“Dad is dead,” my brother said on the telephone. It didn’t register.
Through his sobs, he somehow repeated, “Dad is dead.” Eventually, he was able to tell me our father had died during the night. I don’t know how my dementia-suffering mother could call my older brother when she found him dead.
Within a few days, I was my mother’s full-time caregiver. My father had been caring for her since her diagnosis of Alzheimer’s disease. We had watched from afar as she slowly deteriorated.
Suddenly, the responsibility was mine. That was two years ago. I stayed at Mom’s home for four months to allow adjustment to life without her husband. I kept everything as routine as possible, and we followed the same schedule she had held for years.
She arose early every morning for breakfast. Then, she would bathe and dress. Though she used a walker, she would make the beds; and if it were Monday, she would dust; Tuesday laundry, and so forth. She had a routine for every day of the week. Of course, I helped, but I felt it was vital for her mental state to allow her to maintain her schedule.
Early one morning, Mom fell in the bathroom. Though not seriously injured she was afraid to walk again, so she became a wheelchair user. A few months later, I moved her to Florida to live with my wife and me. Once there, I aggressively sought medical help for her.

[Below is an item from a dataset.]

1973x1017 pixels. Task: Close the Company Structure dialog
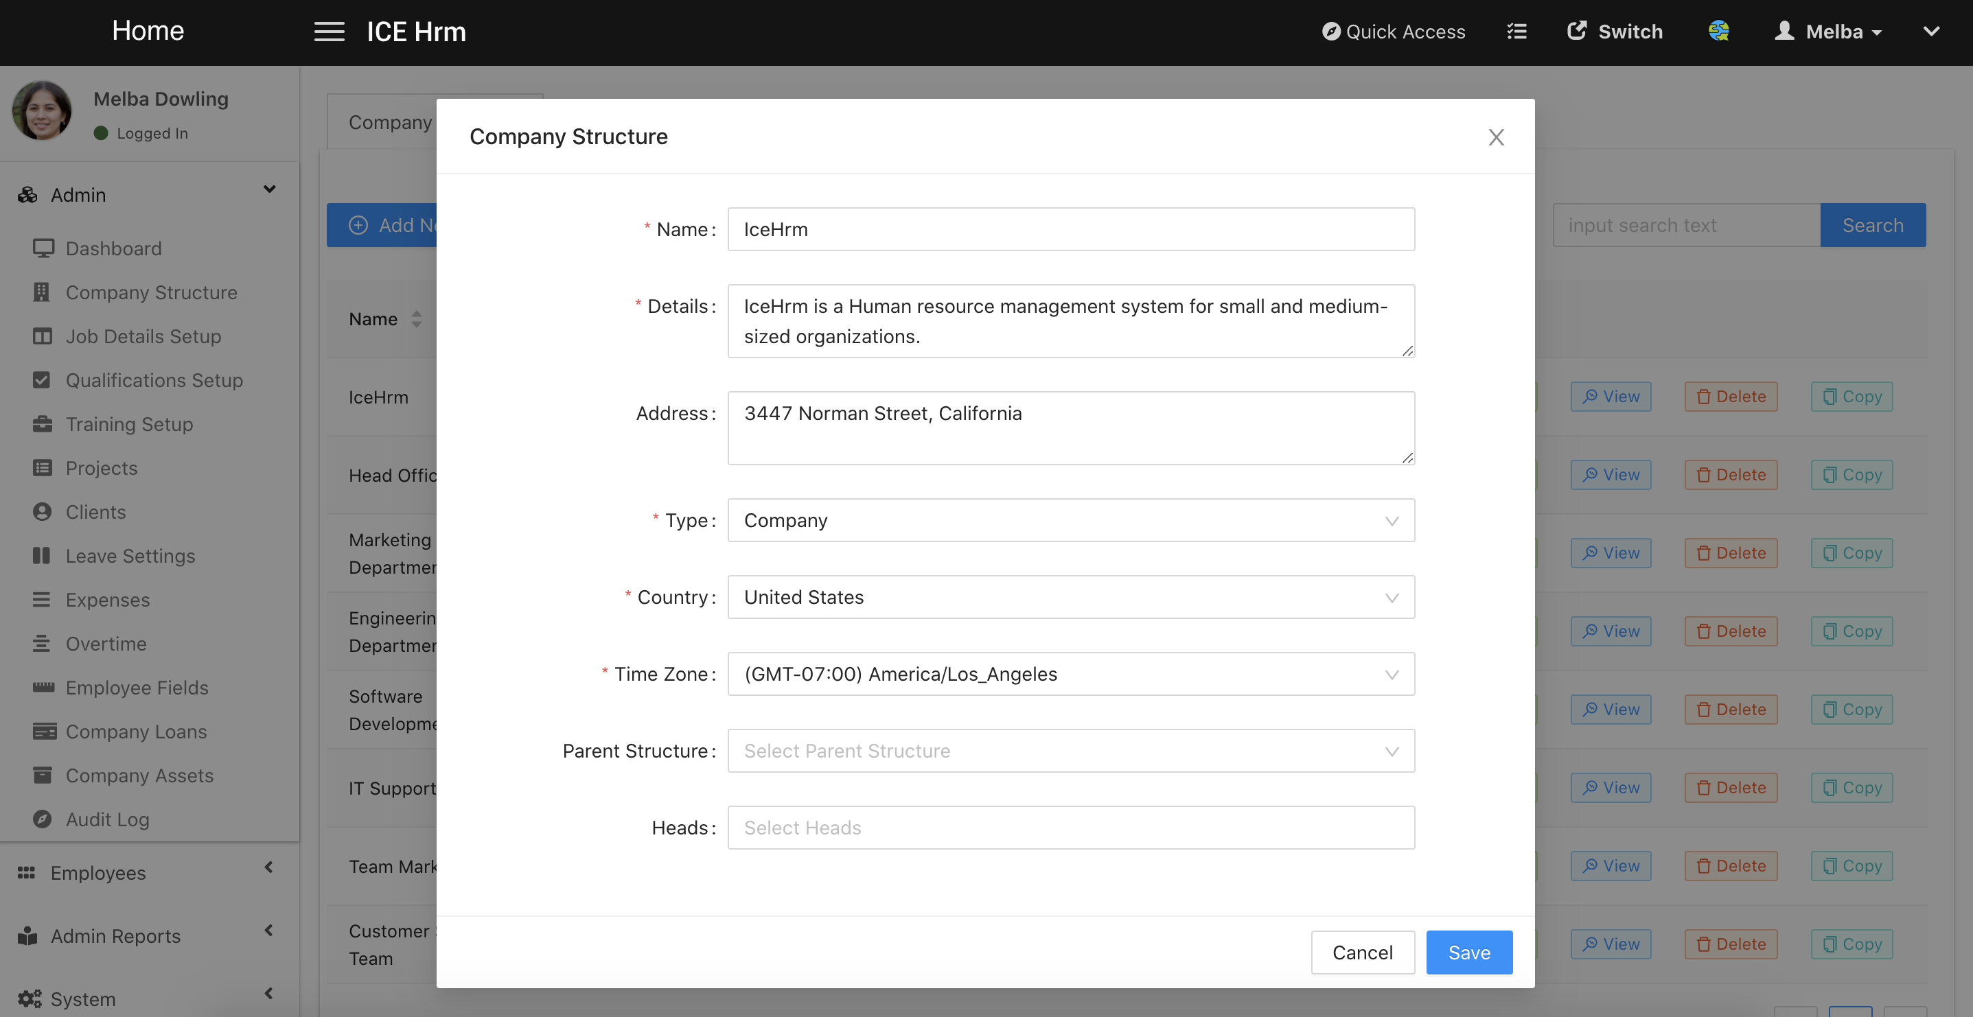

Concerned her small-town doctor hadn’t enough knowledge on Alzheimer’s disease, I looked for more advanced professional help in a large city.
I found a physician who specialized in gerontology—not a difficult accomplishment in Florida. She was referred to a neurologist who recommended a psychologist. She was entered into an Alzheimer’s study that paid for tests such as PET scan and CAT scan. It was determined she did not have the amyloid protein of Alzheimer’s disease in her brain. She had vascular dementia. I knew the small-town doctor was wrong.
The question: What should I expect and how do we treat it?
The answer: The same medication and same prognosis the small-town doctor provided.
Once, someone once asked me why I went to all that effort. I answered, “Because she is my mother. I exhausted every possible treatment, and I’m now satisfied.”
Mom no longer rises early in the morning. Her circadian clock doesn’t tell her it’s morning— even when the sun is shining in her window. She no longer bathes herself, nor can she dress without assistance. I prepare her breakfast as she patiently waits. Now she reads the paper and watches television. Nothing else concerns her or interests her.
Recently, we found she is not swallowing correctly. It is a common symptom of the disease. Some liquid goes into her lungs when she drinks. Now, we must thicken her fluids. It’s just another step downward. Though day-to-day, she seems stable, her disease is progressing slowly. When measured by a calendar and not a clock, I can see the subtle changes.
I am not making long-term plans for my mother. Instead, I’m allowing her to enjoy one day at a time. She enjoys watching baseball on television and eating chocolate. So, why not join her?
Psalms 118:24 NASB This is the day which the Lord has made; Let us rejoice and be glad in it.